MEMORANDUM BY SHOGAN, J.: FILED APRIL 08, 2016
Appellant, the Commonwealth of Pennsylvania (“the Commonwealth”),
appeals from the January 6, 2015 order granting Tyshawn Plowden’s
(“Plowden”) Pa.R.Crim.P. 600 motion to dismiss and dismissing the charges
against Plowden with prejudice.
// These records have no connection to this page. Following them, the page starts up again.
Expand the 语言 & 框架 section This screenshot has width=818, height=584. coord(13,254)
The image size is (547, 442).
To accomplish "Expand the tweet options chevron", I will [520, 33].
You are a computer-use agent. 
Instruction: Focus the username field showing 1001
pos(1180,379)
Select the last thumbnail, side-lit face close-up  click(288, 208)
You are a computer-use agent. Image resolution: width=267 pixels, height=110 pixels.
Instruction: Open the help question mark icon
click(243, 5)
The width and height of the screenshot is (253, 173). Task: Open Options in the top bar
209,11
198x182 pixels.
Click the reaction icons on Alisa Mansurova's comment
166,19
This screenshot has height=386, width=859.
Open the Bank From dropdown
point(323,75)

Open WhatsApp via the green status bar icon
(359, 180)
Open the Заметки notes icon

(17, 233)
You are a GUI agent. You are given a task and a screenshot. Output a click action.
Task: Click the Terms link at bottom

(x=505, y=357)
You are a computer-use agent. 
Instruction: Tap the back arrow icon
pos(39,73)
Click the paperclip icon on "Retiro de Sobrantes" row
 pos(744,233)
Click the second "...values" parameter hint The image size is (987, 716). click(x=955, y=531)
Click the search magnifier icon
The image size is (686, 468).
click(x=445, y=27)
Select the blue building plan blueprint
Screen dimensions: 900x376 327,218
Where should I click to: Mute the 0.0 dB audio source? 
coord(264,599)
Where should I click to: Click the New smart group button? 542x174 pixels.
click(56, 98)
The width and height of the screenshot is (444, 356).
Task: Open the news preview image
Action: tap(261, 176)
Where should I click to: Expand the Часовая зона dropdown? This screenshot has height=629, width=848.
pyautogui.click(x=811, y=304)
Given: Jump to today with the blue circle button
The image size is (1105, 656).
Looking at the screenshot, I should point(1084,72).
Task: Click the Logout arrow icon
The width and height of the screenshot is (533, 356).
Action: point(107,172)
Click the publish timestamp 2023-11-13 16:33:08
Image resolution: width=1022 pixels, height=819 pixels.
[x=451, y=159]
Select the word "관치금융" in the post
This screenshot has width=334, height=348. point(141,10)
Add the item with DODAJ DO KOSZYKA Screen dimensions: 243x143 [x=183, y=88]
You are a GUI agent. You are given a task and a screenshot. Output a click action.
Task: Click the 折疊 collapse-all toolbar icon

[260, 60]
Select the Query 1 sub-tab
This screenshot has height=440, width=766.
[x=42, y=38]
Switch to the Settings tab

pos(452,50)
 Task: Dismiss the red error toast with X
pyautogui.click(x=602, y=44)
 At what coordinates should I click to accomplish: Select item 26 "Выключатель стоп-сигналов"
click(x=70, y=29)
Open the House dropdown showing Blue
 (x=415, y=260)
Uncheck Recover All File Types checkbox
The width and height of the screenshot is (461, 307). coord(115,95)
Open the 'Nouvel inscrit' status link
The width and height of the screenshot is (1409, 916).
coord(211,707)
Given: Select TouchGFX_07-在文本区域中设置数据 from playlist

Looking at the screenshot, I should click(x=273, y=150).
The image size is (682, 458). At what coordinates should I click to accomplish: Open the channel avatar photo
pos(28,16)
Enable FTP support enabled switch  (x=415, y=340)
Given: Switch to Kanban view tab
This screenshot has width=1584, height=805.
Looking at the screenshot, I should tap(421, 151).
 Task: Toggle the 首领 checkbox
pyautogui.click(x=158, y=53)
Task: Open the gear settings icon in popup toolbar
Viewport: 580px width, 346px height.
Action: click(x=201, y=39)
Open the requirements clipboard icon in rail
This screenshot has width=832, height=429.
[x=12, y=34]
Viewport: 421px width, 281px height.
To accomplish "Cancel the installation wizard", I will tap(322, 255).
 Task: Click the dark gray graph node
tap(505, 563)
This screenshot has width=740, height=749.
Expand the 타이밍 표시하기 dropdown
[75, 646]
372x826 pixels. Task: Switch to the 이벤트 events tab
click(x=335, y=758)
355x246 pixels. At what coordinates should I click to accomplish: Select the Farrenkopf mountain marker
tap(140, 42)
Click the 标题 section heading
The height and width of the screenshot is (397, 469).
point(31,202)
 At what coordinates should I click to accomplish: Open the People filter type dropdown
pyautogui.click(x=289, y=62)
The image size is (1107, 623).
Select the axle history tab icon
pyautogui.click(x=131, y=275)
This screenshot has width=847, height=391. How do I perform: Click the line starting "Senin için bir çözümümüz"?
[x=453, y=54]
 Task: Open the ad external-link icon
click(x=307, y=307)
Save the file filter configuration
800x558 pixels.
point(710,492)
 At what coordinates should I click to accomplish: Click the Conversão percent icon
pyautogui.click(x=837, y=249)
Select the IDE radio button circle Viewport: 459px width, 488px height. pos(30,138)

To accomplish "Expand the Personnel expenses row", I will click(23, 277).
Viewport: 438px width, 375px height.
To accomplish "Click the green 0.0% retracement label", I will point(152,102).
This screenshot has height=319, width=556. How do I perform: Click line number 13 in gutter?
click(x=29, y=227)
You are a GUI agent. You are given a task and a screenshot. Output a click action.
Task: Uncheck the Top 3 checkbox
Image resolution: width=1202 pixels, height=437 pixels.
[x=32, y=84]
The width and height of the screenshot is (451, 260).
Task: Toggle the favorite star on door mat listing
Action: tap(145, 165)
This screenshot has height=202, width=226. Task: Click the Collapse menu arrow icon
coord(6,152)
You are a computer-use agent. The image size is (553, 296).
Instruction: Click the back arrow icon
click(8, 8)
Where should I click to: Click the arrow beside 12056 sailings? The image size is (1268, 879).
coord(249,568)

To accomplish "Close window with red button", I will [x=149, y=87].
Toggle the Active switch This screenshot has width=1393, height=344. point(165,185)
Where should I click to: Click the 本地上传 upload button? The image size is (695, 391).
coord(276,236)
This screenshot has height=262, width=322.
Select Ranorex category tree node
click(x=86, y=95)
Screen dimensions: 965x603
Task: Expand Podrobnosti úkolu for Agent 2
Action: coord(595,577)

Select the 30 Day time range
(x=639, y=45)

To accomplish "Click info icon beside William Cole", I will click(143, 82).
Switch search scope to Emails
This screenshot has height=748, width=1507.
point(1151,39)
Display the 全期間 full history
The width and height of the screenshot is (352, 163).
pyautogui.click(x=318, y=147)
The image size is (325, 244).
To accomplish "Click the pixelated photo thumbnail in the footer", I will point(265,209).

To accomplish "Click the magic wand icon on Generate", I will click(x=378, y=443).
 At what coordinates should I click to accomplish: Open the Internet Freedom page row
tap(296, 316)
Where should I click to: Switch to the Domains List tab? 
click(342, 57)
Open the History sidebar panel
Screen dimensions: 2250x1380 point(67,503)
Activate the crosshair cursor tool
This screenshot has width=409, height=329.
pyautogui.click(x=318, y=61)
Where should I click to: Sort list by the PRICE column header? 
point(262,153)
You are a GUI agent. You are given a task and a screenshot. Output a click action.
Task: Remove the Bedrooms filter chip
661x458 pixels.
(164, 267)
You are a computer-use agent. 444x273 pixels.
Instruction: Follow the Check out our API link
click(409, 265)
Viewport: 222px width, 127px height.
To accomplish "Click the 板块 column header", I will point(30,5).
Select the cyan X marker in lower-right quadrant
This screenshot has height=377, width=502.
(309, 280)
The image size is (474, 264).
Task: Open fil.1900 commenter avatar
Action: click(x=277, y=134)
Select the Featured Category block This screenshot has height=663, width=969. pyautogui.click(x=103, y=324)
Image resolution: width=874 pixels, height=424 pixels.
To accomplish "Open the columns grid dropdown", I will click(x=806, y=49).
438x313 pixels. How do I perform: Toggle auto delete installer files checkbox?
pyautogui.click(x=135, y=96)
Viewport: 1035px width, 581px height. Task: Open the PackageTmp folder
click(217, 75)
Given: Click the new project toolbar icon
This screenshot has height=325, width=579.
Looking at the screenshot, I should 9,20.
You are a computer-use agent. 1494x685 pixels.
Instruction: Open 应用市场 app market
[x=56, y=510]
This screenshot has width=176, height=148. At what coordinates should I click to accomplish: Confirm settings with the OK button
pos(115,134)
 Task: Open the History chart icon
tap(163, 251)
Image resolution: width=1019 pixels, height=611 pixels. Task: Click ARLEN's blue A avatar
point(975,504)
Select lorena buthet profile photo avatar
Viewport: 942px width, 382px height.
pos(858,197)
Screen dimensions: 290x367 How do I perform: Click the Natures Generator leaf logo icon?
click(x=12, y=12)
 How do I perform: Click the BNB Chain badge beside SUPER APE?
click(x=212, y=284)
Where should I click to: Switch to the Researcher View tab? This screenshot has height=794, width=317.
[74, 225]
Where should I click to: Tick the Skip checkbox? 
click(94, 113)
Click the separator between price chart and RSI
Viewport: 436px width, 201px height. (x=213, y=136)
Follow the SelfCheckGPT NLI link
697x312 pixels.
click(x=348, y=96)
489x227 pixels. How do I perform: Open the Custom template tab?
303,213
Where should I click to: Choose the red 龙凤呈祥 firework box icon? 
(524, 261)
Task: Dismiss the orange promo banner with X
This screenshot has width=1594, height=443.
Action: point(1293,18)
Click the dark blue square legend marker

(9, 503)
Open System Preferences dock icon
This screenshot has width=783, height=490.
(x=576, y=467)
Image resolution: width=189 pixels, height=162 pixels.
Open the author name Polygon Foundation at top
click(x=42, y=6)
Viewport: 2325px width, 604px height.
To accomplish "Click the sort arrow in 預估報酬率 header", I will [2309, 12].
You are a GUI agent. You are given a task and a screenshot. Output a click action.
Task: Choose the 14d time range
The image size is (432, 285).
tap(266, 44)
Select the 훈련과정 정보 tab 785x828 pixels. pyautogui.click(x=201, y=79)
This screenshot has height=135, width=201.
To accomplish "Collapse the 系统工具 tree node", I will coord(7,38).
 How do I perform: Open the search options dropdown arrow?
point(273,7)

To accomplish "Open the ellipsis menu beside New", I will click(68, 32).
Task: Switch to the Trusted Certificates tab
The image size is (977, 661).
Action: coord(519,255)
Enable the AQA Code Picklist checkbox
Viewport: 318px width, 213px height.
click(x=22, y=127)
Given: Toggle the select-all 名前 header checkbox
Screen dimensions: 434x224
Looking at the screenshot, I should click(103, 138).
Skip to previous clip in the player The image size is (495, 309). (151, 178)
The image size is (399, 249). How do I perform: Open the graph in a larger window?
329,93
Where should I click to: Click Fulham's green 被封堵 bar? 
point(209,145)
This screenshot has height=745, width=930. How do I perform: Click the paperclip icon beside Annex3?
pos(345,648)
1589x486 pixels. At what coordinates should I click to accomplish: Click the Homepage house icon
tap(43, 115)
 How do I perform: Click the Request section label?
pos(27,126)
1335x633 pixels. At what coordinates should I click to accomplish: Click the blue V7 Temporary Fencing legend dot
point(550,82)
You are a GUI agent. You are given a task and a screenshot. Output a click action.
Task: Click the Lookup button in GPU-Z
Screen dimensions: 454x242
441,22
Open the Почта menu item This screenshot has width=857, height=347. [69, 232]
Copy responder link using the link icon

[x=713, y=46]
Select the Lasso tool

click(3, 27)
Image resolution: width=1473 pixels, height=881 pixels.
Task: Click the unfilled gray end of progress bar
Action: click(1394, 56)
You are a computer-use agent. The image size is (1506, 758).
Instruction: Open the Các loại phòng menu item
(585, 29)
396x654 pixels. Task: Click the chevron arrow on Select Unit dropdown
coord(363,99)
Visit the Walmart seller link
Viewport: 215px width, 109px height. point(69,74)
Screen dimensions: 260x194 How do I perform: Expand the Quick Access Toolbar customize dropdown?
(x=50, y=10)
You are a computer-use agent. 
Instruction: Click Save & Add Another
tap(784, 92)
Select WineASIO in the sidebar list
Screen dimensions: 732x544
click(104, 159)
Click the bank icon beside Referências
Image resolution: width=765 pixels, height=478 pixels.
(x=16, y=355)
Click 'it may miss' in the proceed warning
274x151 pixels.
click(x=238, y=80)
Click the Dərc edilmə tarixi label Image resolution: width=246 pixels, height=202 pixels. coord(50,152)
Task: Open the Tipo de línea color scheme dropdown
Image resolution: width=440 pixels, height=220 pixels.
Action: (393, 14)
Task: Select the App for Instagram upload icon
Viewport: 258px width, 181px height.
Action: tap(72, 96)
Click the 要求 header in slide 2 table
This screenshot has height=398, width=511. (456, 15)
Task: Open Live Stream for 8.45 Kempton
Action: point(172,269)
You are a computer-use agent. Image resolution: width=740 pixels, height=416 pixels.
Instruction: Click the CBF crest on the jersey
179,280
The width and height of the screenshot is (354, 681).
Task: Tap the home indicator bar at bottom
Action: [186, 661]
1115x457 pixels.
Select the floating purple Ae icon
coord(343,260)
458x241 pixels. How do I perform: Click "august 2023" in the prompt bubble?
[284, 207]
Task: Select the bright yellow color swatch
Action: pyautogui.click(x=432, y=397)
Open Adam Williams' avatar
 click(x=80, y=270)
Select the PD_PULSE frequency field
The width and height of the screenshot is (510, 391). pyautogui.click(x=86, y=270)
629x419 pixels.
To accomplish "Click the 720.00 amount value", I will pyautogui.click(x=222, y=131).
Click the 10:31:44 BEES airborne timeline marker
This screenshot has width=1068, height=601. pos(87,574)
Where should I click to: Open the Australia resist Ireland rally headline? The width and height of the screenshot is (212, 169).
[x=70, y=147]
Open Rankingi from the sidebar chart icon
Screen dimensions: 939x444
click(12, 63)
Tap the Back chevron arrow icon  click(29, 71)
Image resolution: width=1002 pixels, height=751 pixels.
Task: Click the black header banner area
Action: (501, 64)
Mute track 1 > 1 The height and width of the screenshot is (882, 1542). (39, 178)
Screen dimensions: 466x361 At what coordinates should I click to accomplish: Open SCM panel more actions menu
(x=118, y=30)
After careful review, we affirm.
The trial court summarized the relevant procedural history, as follows:
The parties have stipulated, in accordance with the record, that
the Rule 600 time limits expired on December 27, 2014. A
review of the record reveals that on June 9, 2014, defendant
filed a Petition for Nominal Bail Pursuant to Rule 600, and
therein alleged that the 180-day time period for bringing him to
trial expired on June 9, 2014. On June 19, 2014, the Honorable
Gerard Long of this [c]ourt granted defendant’s Petition and set
bond at $1.00. On July 11, 2014, defendant was released from
the Cambria County Prison and was extradited to the State of
New York, following an extradition hearing on July 3, 2014.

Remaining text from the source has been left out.